En homme de cœur fidèle à sa parole et aux intérêts de sa race, Gaston comprit le rôle que lui assignait la Providence, et sans hésiter y dévoua toutes ses énergies. Un double champ d’action s’ouvrait à son activité : d’une part, continuer en la développant l’industrie que lui avait léguée Monsieur Richstone ; d’autre part, en acceptant à Montréal, la gérance, de l’usine où il avait débuté, il se ferait un des pionniers du progrès agricole dans la province de Québec.
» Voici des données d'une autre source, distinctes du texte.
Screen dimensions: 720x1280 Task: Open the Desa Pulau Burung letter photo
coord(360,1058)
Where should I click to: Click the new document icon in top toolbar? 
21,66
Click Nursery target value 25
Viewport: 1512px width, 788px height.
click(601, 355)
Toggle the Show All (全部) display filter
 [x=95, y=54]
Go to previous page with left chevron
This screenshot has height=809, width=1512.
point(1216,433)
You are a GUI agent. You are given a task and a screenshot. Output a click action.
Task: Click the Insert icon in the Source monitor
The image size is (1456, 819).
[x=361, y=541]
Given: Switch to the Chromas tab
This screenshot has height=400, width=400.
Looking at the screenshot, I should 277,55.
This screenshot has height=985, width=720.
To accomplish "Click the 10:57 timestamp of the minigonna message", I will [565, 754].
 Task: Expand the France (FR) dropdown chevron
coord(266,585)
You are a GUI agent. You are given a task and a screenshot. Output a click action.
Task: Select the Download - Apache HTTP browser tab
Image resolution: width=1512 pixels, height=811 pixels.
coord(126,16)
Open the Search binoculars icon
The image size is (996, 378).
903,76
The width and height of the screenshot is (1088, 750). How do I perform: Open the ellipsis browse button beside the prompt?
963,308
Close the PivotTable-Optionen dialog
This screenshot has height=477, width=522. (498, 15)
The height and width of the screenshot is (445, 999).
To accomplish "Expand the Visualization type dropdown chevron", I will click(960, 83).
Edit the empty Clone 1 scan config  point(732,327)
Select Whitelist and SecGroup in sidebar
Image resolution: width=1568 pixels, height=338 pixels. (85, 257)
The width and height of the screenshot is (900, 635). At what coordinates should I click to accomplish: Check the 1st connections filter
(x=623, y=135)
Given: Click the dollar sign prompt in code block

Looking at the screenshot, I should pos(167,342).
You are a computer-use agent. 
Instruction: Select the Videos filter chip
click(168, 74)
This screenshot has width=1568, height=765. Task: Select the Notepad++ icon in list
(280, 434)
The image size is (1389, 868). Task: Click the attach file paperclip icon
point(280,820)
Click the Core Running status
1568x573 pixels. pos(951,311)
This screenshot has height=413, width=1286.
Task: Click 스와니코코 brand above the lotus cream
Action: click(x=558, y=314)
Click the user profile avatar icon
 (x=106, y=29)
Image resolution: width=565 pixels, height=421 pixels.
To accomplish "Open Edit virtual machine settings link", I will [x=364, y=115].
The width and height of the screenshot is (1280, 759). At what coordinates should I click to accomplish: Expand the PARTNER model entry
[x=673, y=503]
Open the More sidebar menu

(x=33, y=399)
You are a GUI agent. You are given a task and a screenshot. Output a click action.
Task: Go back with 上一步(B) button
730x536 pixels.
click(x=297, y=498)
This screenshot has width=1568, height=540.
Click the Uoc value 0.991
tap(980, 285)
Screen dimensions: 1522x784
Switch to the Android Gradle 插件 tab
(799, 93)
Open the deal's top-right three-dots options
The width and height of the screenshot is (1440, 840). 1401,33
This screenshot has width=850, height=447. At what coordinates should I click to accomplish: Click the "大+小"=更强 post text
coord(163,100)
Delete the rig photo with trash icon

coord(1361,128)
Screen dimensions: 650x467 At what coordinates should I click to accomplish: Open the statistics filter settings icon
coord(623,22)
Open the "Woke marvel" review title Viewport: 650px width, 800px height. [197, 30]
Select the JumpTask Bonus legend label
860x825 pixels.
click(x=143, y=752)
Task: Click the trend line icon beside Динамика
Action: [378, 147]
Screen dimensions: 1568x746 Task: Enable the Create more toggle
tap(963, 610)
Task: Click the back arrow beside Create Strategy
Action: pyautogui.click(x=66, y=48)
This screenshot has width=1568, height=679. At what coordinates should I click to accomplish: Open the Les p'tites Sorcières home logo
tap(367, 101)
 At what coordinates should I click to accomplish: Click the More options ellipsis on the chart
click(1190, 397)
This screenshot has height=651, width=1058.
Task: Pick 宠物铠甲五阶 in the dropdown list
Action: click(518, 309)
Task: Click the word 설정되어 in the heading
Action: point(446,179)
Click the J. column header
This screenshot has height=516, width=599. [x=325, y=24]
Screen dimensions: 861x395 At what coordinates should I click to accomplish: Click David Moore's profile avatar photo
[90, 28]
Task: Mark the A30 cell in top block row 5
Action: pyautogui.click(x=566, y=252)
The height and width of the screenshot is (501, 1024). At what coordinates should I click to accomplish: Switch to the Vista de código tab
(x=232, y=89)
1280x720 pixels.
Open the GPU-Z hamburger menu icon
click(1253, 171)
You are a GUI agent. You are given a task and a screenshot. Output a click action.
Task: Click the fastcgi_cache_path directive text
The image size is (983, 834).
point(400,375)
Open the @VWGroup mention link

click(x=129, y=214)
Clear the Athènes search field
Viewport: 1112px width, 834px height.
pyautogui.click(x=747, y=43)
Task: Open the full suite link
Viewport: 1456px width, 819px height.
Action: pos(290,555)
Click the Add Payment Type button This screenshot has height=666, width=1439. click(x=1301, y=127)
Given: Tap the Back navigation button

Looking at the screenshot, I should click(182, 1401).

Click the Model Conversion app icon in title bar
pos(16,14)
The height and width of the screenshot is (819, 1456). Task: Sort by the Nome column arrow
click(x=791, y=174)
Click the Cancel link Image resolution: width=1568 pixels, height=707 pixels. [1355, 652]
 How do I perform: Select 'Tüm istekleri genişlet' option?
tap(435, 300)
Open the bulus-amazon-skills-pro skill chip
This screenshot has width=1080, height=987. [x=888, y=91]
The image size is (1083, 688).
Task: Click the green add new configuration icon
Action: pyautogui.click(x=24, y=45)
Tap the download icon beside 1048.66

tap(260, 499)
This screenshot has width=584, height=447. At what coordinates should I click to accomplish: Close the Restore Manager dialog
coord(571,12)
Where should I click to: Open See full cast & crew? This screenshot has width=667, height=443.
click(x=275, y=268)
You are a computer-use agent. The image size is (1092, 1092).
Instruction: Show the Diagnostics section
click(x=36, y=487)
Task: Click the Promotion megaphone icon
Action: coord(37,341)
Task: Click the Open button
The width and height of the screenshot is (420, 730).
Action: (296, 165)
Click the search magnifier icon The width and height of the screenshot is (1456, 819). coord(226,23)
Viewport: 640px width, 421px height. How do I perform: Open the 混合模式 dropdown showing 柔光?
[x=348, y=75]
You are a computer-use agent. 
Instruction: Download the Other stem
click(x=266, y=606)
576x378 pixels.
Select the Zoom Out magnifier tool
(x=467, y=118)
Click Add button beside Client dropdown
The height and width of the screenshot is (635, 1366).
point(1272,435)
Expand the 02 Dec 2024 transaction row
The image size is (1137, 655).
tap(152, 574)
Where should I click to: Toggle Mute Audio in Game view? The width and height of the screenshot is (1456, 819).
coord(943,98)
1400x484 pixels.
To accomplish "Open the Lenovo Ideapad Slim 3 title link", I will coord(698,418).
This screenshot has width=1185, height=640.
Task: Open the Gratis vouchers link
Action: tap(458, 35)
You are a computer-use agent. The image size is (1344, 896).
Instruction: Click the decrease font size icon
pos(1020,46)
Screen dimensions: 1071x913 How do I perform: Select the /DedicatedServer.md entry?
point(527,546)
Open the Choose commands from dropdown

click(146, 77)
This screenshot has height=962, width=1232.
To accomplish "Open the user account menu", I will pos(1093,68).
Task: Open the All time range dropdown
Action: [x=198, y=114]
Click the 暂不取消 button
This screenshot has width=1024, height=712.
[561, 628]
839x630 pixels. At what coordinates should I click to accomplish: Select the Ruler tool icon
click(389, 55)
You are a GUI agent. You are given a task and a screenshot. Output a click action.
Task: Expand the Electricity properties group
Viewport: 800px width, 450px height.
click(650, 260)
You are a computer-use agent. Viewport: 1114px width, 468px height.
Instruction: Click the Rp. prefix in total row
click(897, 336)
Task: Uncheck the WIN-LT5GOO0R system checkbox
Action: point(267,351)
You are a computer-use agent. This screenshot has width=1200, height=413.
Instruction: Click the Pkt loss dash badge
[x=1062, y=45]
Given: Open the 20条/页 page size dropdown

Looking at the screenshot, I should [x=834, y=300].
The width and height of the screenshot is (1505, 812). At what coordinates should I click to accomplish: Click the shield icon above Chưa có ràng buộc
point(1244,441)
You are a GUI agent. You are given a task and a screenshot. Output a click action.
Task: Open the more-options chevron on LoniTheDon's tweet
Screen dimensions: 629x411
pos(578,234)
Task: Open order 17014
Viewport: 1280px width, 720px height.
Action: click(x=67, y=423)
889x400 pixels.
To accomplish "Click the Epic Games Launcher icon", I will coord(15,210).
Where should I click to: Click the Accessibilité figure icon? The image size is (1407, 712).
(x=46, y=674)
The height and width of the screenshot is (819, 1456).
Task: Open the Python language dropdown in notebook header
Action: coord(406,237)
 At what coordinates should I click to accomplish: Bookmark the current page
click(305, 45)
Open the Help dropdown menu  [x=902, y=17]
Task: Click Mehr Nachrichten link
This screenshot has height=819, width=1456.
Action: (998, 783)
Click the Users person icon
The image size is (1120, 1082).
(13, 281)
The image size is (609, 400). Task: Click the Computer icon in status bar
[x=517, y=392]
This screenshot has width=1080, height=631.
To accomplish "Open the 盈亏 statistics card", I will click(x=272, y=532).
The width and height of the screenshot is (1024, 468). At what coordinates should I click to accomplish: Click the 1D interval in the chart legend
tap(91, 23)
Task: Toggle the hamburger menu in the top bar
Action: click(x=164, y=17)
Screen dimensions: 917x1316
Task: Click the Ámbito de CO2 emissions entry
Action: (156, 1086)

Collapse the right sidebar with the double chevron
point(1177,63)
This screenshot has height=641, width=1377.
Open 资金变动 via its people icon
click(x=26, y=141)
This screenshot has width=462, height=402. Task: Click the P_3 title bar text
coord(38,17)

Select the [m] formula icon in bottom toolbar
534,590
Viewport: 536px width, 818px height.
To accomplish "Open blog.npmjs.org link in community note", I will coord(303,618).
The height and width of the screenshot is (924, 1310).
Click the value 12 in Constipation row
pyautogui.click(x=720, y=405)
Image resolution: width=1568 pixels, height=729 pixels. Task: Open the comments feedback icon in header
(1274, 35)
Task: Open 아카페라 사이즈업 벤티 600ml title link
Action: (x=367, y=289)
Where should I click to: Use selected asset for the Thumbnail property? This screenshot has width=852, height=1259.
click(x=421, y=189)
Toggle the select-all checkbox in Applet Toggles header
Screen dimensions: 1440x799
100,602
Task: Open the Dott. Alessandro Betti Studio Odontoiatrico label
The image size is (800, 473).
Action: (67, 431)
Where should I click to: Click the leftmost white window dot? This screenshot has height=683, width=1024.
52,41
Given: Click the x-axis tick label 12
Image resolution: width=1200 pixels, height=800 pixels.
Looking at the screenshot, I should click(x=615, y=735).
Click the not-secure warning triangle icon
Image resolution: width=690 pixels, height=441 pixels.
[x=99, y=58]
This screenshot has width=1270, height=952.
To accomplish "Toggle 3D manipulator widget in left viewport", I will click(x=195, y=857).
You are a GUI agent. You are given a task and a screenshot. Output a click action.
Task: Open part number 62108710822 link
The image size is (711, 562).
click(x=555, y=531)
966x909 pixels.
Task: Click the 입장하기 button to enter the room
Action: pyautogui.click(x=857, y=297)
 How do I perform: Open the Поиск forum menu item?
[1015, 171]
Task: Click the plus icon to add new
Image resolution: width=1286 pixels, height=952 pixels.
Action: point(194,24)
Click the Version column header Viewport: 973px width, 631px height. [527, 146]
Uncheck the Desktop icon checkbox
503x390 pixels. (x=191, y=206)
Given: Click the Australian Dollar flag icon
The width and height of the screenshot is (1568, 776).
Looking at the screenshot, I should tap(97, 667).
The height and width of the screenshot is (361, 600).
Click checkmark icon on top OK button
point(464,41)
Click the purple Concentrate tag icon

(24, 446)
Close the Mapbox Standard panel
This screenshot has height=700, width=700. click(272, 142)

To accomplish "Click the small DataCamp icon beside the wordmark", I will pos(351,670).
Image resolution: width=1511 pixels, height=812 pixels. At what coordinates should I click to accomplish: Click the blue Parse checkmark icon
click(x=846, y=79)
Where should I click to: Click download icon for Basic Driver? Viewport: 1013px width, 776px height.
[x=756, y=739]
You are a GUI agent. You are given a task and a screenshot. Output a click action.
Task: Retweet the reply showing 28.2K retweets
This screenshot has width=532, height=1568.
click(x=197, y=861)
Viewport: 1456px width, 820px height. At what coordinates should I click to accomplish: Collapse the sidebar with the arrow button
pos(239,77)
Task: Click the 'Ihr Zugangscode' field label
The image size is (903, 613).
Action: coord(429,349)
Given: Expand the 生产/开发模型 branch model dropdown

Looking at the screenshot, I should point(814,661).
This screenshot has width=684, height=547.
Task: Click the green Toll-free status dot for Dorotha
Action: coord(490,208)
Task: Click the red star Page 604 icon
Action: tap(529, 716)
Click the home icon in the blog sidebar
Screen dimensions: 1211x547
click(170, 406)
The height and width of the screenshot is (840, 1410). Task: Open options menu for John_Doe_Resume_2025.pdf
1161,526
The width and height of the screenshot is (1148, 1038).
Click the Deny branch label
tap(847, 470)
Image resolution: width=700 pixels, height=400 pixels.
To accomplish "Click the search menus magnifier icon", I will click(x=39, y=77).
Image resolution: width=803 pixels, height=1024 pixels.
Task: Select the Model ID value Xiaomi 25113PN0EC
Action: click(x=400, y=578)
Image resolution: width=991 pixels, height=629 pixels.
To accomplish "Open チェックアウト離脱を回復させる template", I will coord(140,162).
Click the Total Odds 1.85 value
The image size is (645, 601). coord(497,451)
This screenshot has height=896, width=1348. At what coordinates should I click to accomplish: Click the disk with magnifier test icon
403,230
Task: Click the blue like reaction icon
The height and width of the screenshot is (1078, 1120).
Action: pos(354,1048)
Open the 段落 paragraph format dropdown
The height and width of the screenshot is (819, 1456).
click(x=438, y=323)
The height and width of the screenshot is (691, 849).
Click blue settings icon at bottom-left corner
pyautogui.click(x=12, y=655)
Son esprit actif et ingénieux sut mener à bien et de front ces entreprises parallèles. Par des expériences directes faites sur ses terres, dont lui-même dirigeait l’exploitation, il convainquit les « habitants » de la supériorité des procédés scientifiques tels que : drainage des sols humides, substitution de l’assolement à l’ancien système de la jachère, sélection des semences, adaptation des engrais chimiques à la nature du sol, perfectionnement des instruments aratoires, etc.

Secondant les tentatives du ministère de l’agriculture, par ses soins, des conférences populaires furent organisées, des congrès régionaux établis, les expositions agricoles multipliées, la diffusion des revues scientifiques favorisées ; en un mot, un nouvel élan fut imprimé à l’intelligence comme à l’initiative des populations rurales.

De vastes cantons forestiers qu’il acheta dans les régions du Nord, offrirent un travail rémunérateur aux désœuvrés de la morte-saison, de sorte qu’au printemps la « drave » faisait affluer aux scieries de Lachute, d’énormes quantités de troncs, bientôt transformés en billots, en madriers, en bois de toutes sortes.

Non moins soucieux des intérêts moraux du nombreux personnel soumis à son influence, Gaston n’eut qu’à se remémorer les nobles exemples de Monsieur de Blamon pour connaître ses devoirs sociaux.

Il ne faillit point à sa tâche : père de famille modèle, patron chrétien, chef respecté et aimé, défenseur des droits de sa race, il est aujourd’hui l’une des gloires et l’un des soutiens de notre nationalité canadienne-française. Puisse son exemple susciter des imitateurs parmi les jeunes, car notre peuple sera d’autant plus redoutable à ses adversaires, que plus nombreux se lèveront les émules de ce vaillant « sans peur comme sans reproche ».